Daguerre, Shells and Fossils, 1839
Case Study of a Non-Dualistic Modernity

In this article, Stavrinaki focuses on a single daguerreotype, Shells and Fossils, one of the first produced by one of the inventors of photography. Applying close reading to this case study, Maria Stavrinaki reflects on the significance of fossils in one of the earliest manifestations of an entirely new medium. In her article, she seeks to break with conventional divisions: photography as either a purely optical or analogically tactile system, as embodying a modernity of acceleration and progress in an age delving into discovery of long time and as illustrating the strategic choice between representation of “still lifes” in the literal sense and an epistemological enterprise. Stavrinaki proposes a conception of modernity that is resolutely non-dualistic and therefore still open to the present.
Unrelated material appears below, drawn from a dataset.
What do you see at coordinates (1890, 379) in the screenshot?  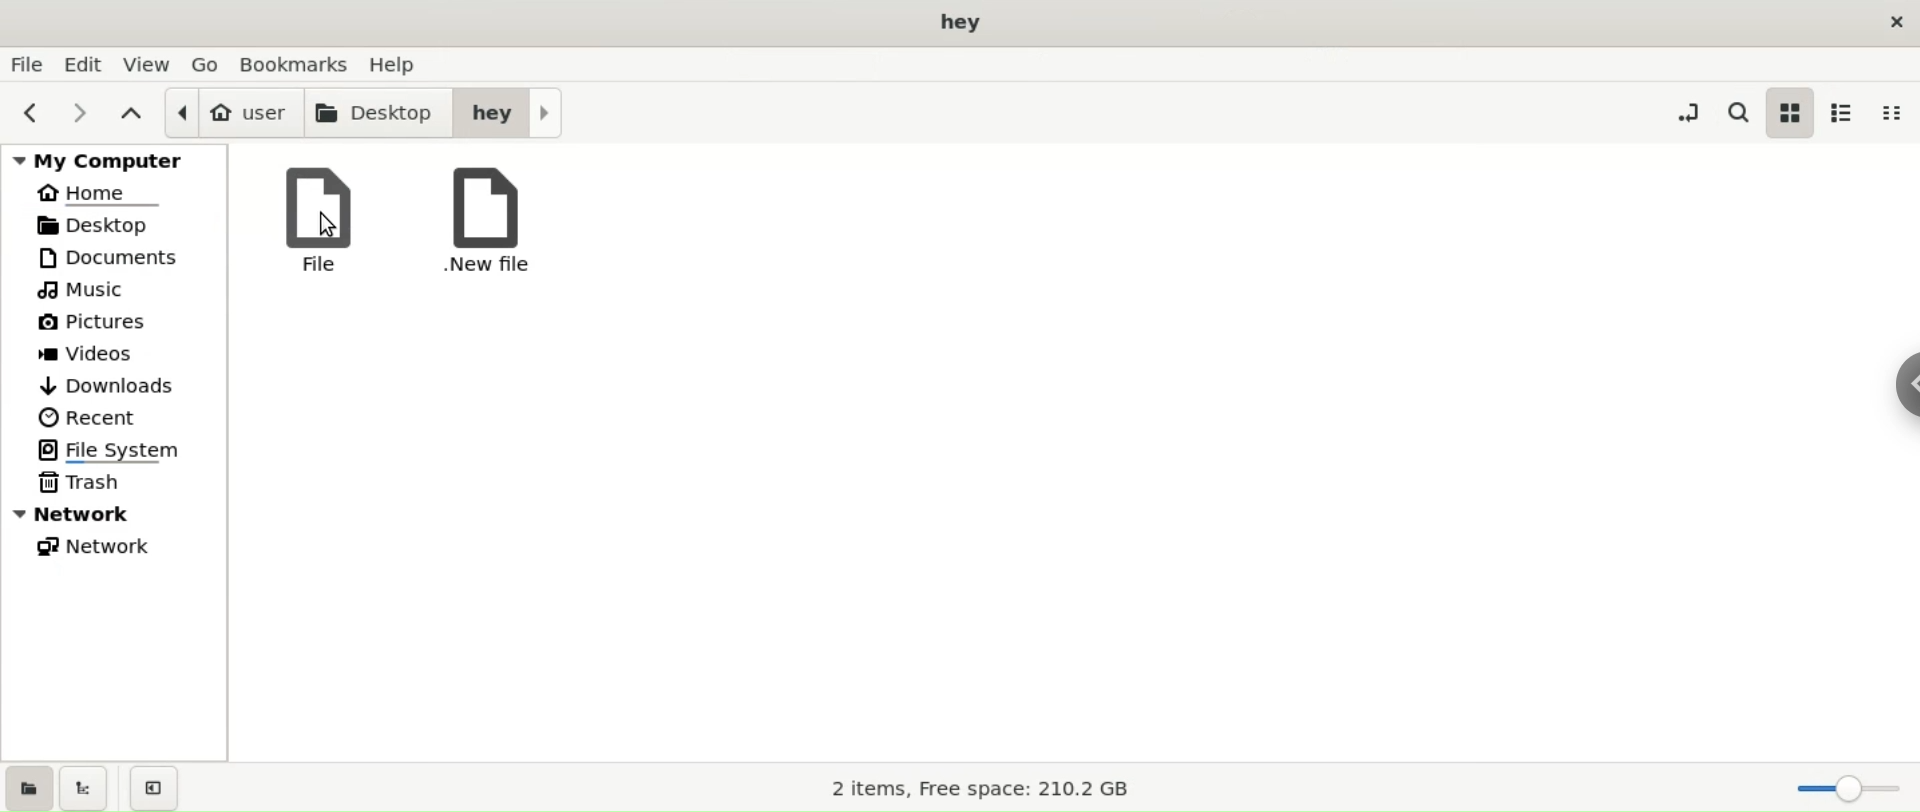 I see `sidebar` at bounding box center [1890, 379].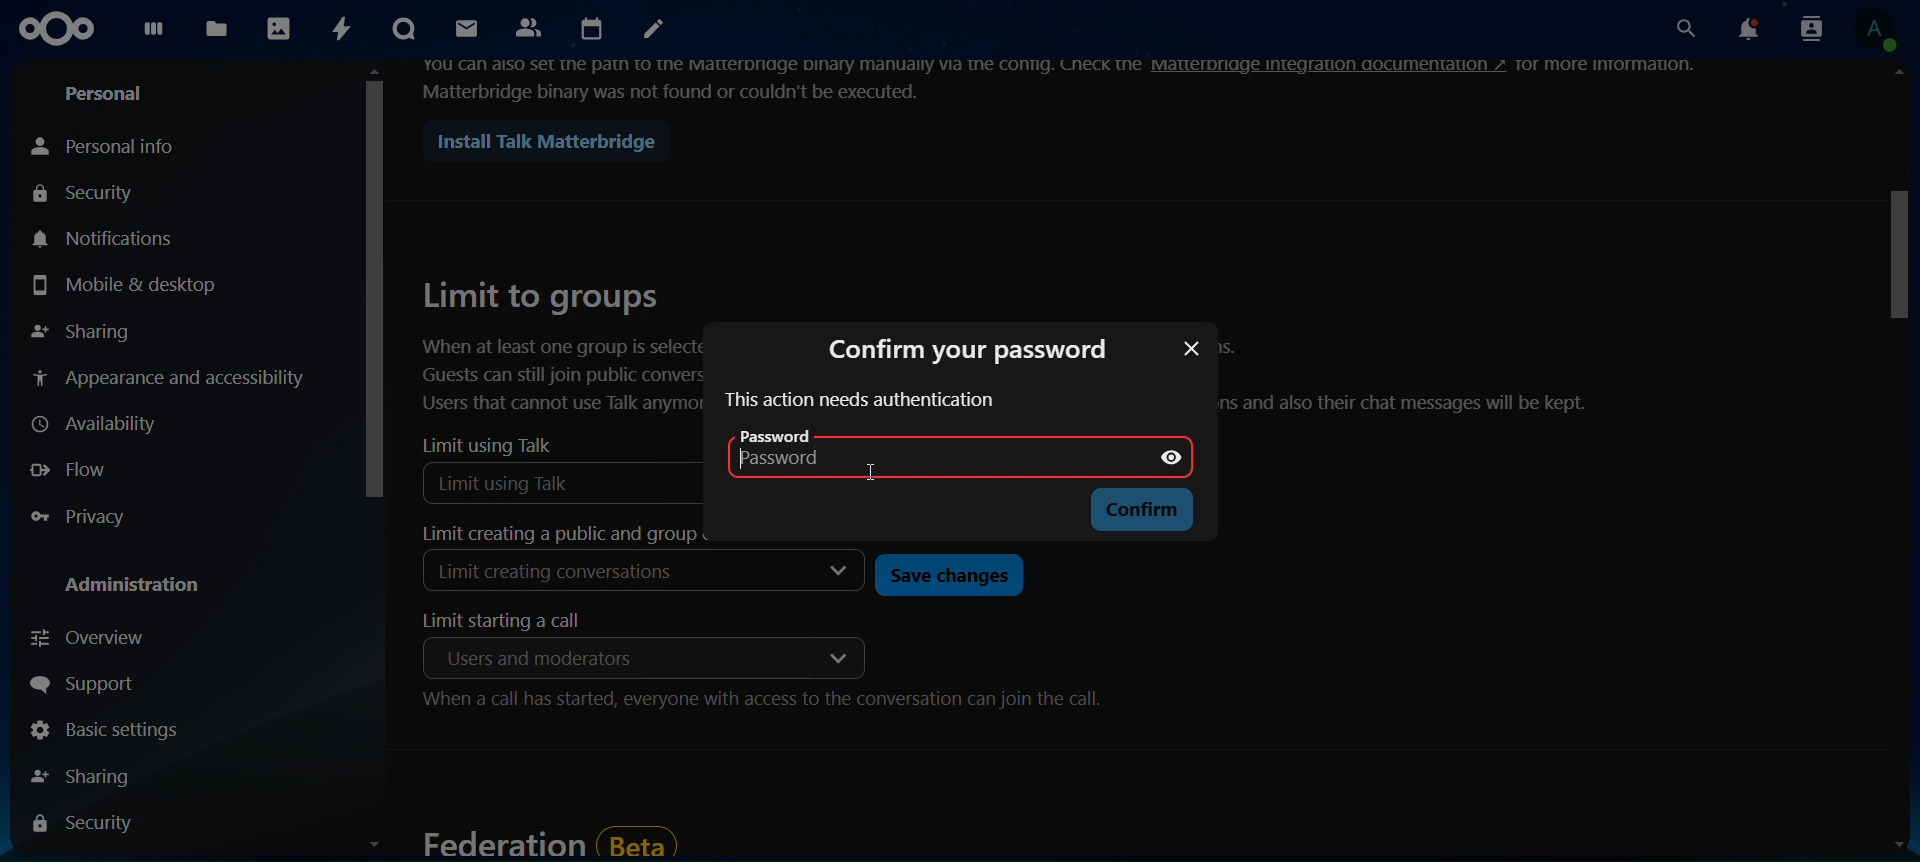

Maria Stavrinaki teaches art theory and history at the University of Paris 1 Panthéon-Sorbonne. She is interested in the intersections of modern and contemporary art with the humanities and political thought, focusing on questions of time and history, which tend to displace normative narratives about modernity. She has worked on prehistory as a modern invention, resulting in the book Saisis par la préhistoire. Enquête sur l’art et le temps des modernes (Dijon, 2019). She also co-curated the exhibition Préhistoire. Une énigme moderne. She currently studies the “atomic age” and the multiple regimes of historicity of the 1950s.

Citation: Maria Stavrinaki, « Daguerre, Coquillages et fossiles, 1839. Étude de cas sur une modernité non dualiste », Transbordeur. Photographie histoire société, no. 6, 2022, pp. 122-135.